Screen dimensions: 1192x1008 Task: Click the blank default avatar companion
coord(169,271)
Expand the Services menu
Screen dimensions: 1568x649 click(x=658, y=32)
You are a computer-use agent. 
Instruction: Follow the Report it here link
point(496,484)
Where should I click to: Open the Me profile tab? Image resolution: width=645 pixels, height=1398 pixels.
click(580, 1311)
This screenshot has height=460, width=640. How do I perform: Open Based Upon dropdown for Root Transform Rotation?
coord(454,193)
----
## WORK INSTRUCTIONS
Beginning with the line that contains "Expand the Services menu", return every line through the end of the data above, exactly as written.

## SOLUTION TO THE PROBLEM
Expand the Services menu
Screen dimensions: 1568x649 click(x=658, y=32)
You are a computer-use agent. 
Instruction: Follow the Report it here link
point(496,484)
Where should I click to: Open the Me profile tab? Image resolution: width=645 pixels, height=1398 pixels.
click(580, 1311)
This screenshot has height=460, width=640. How do I perform: Open Based Upon dropdown for Root Transform Rotation?
coord(454,193)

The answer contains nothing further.